Data under study:
==*==

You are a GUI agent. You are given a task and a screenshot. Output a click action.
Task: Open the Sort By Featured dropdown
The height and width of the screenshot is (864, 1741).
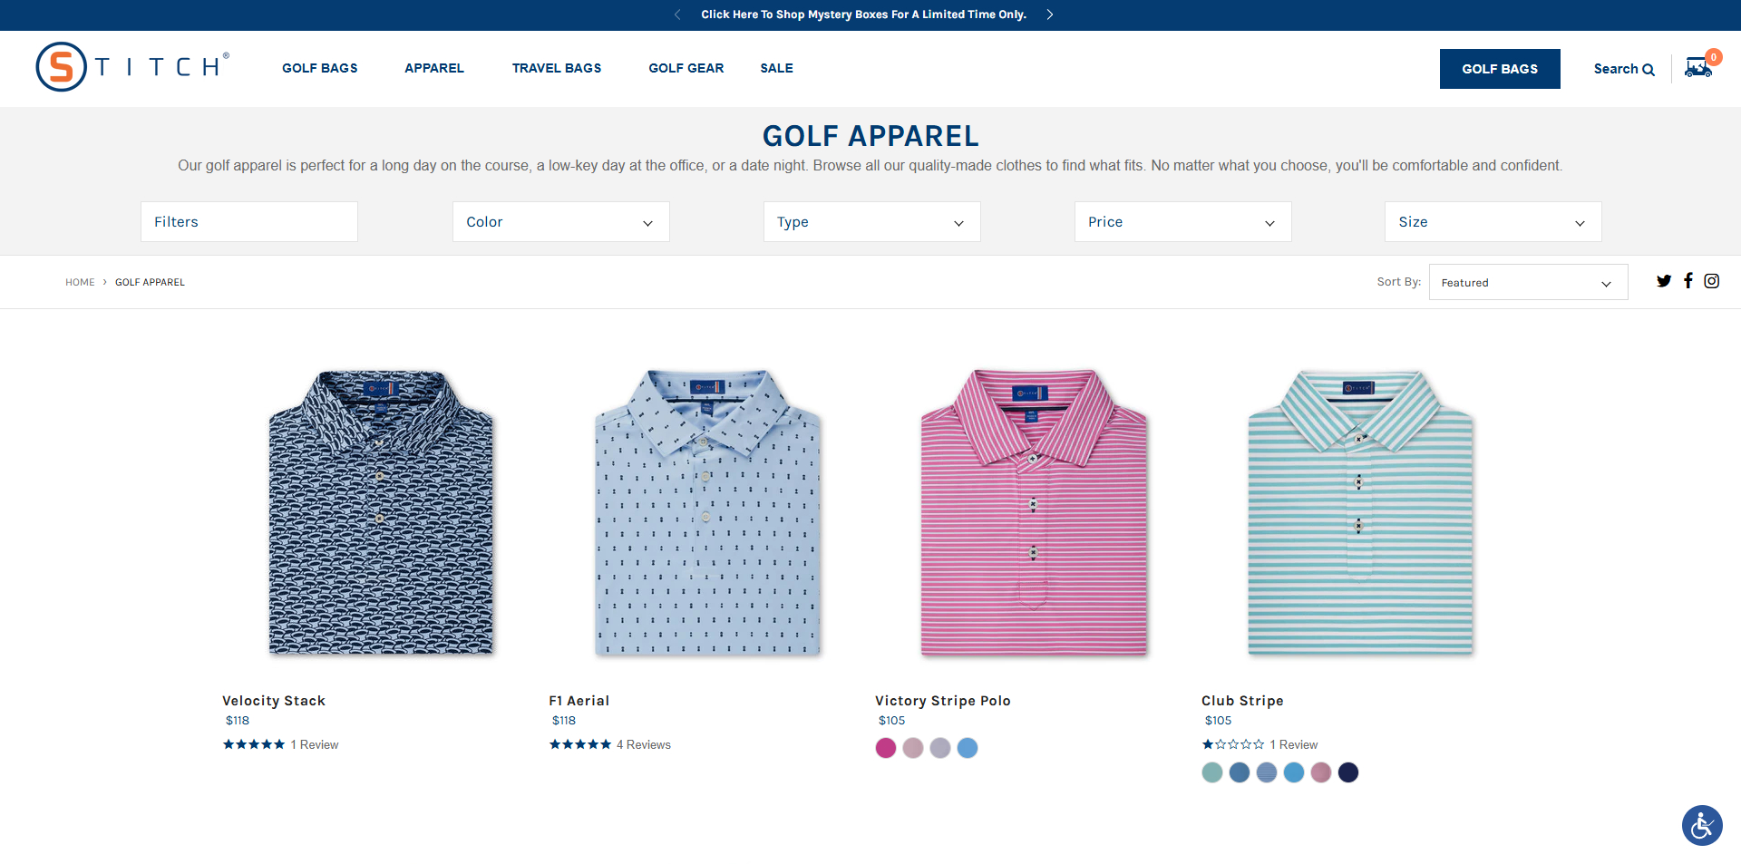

==*==

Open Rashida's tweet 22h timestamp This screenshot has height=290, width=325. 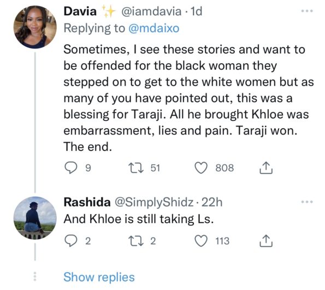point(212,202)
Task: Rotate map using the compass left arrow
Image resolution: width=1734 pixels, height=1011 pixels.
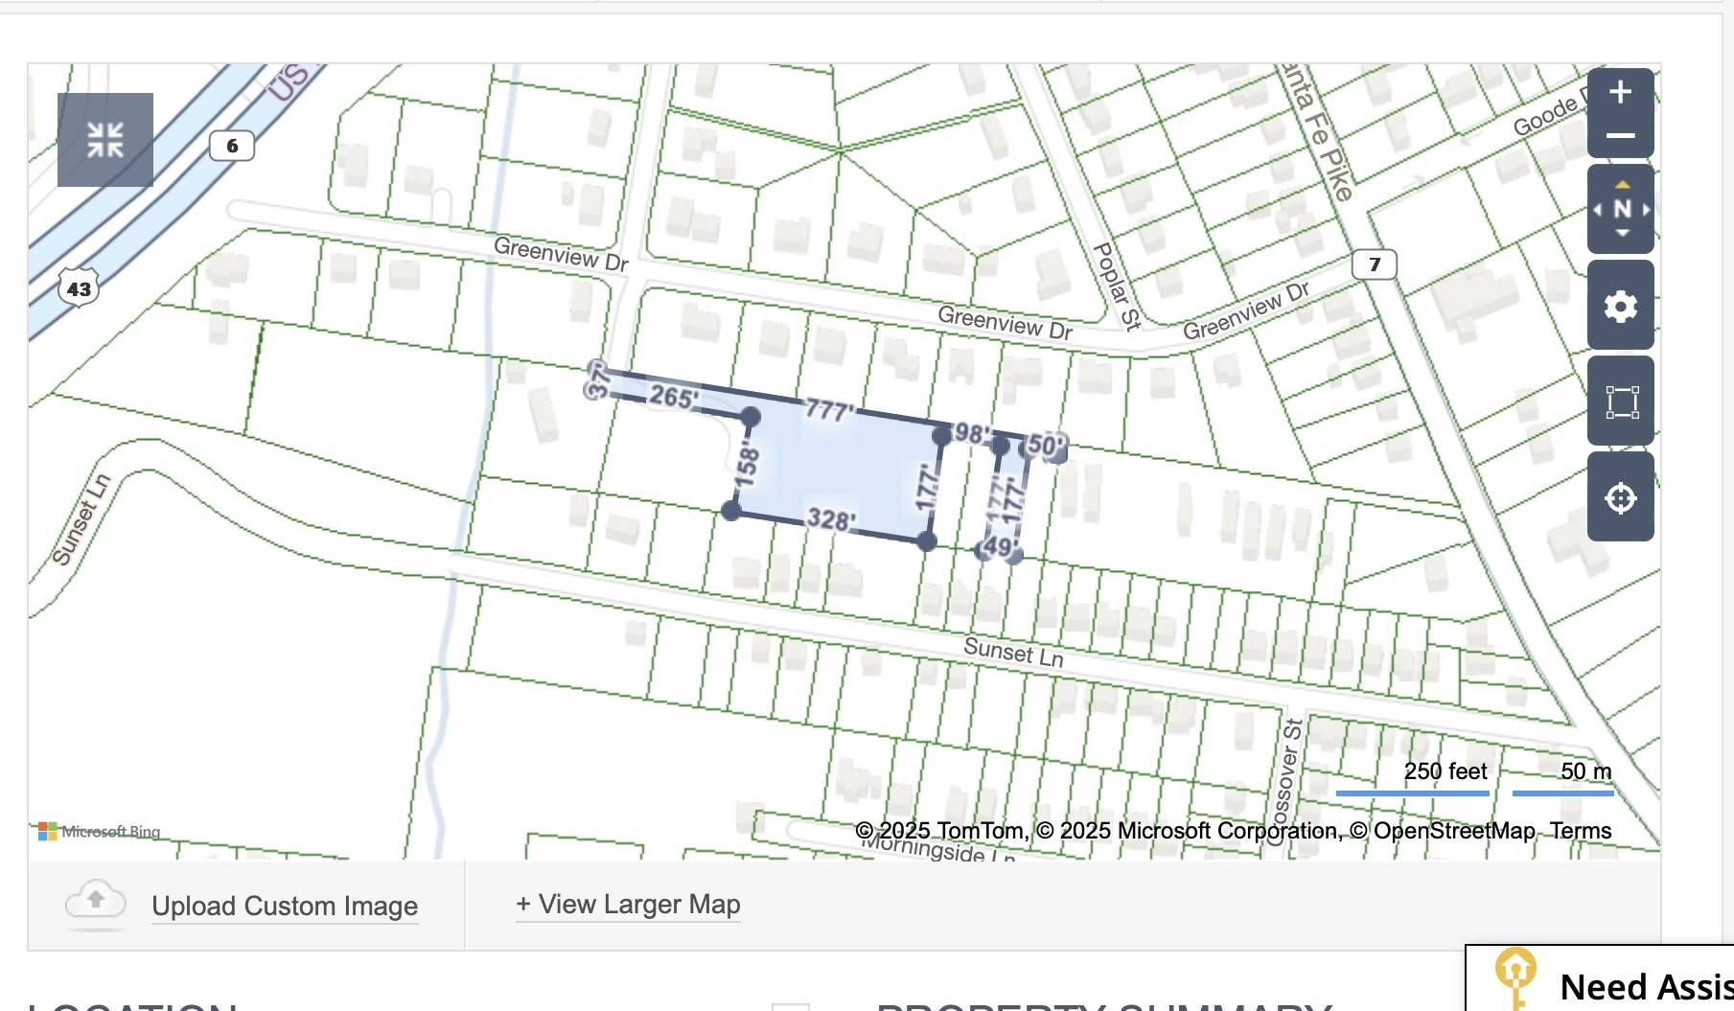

==*==

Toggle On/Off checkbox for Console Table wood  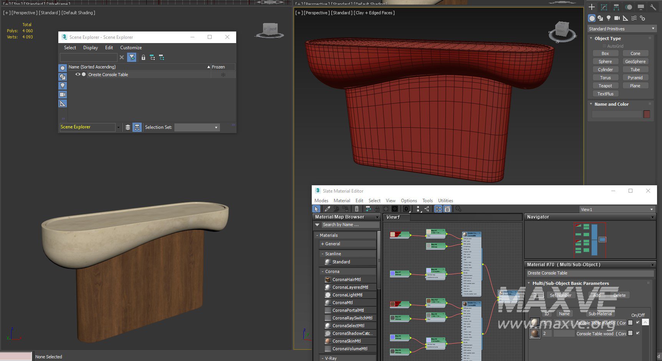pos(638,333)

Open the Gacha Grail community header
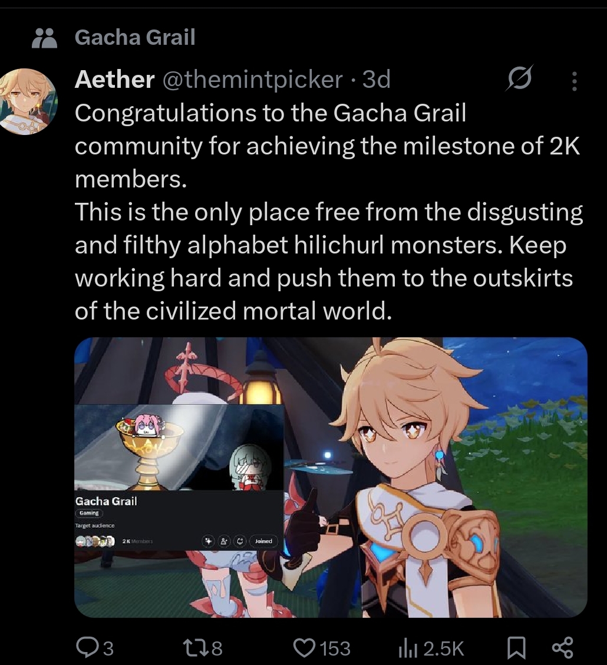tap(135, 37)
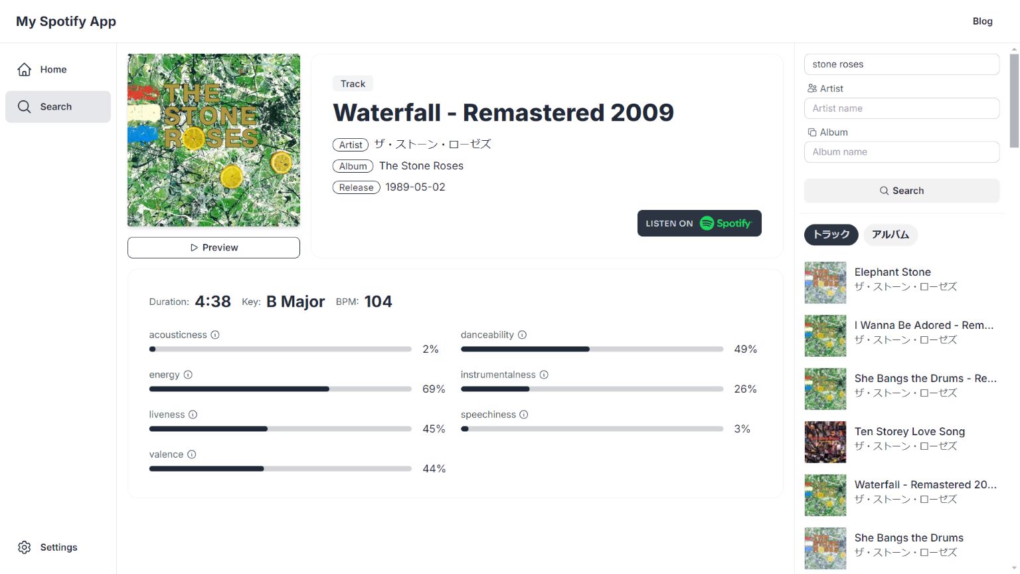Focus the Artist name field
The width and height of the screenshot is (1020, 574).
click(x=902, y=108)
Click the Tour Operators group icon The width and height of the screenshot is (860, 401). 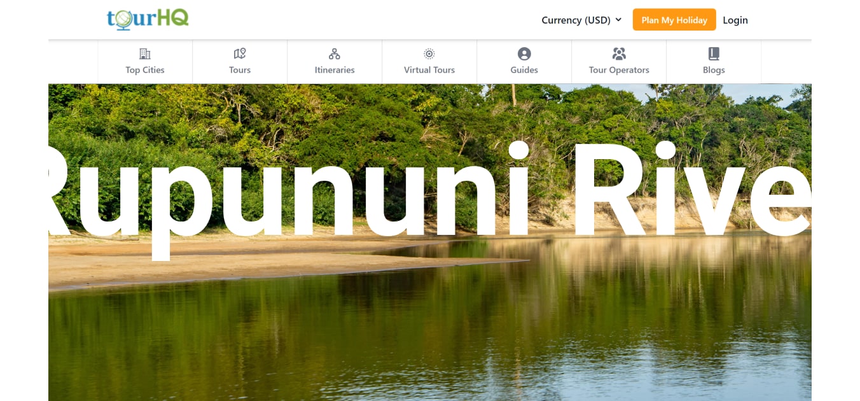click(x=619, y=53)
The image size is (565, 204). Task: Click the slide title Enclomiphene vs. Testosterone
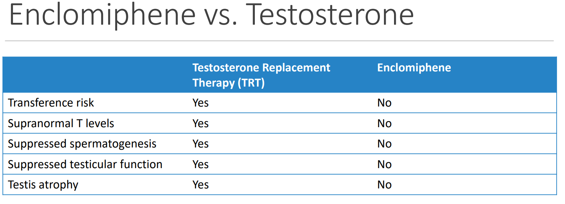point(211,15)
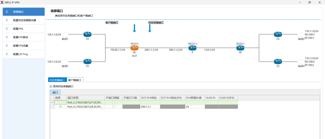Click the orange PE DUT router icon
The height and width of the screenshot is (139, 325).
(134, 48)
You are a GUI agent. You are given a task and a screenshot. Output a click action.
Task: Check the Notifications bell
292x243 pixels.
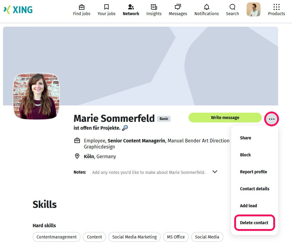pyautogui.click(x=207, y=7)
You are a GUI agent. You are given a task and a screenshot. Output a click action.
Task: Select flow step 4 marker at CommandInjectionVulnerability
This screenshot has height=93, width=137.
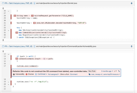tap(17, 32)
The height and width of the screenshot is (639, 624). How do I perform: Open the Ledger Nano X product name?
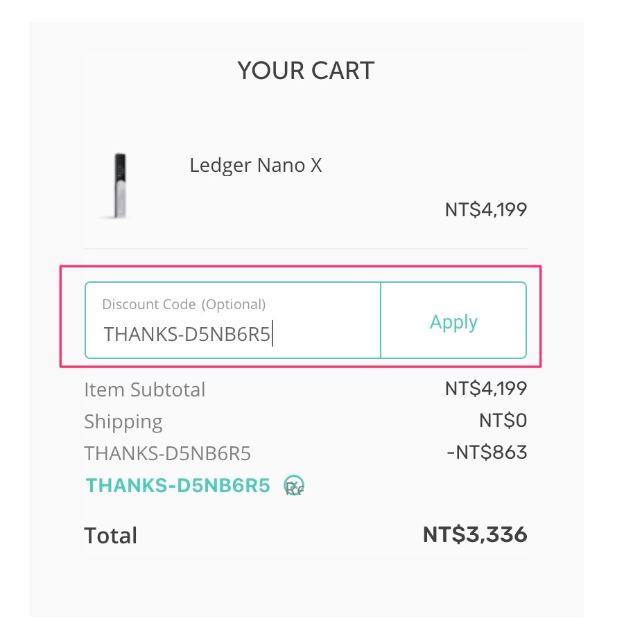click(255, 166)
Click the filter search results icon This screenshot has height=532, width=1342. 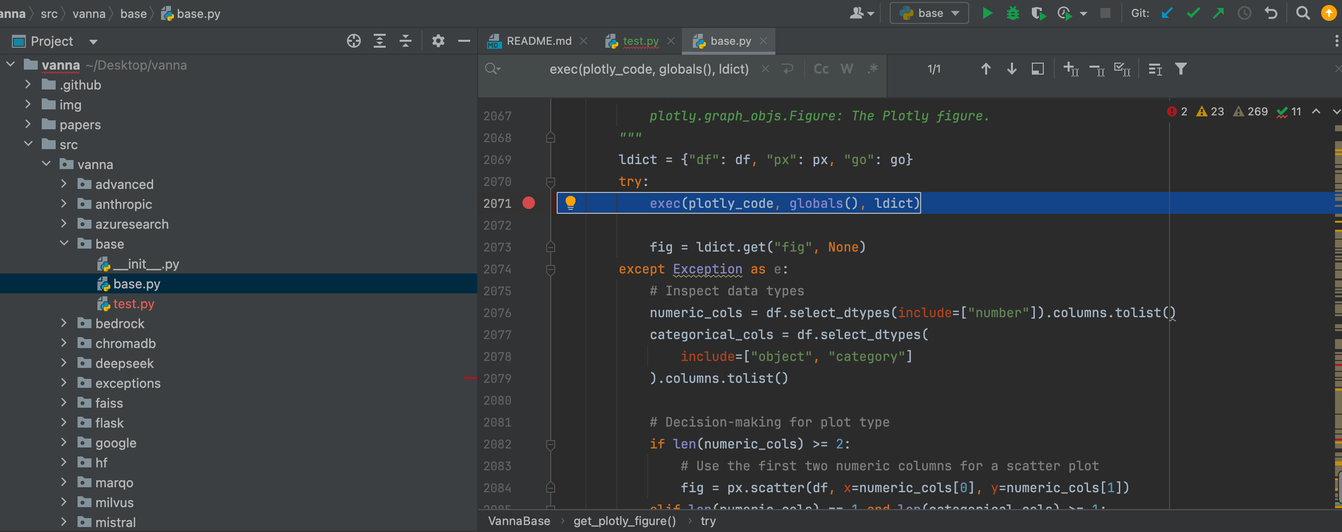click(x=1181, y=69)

==*==

Try it: An exact copy of the lines above, from the one containing "Task: Rotate map using the compass left arrow" down to the one containing "Image resolution: width=1734" and including both, is the whole answer; retype it and nothing else.

Answer box:
Task: Rotate map using the compass left arrow
Image resolution: width=1734 pixels, height=1011 pixels.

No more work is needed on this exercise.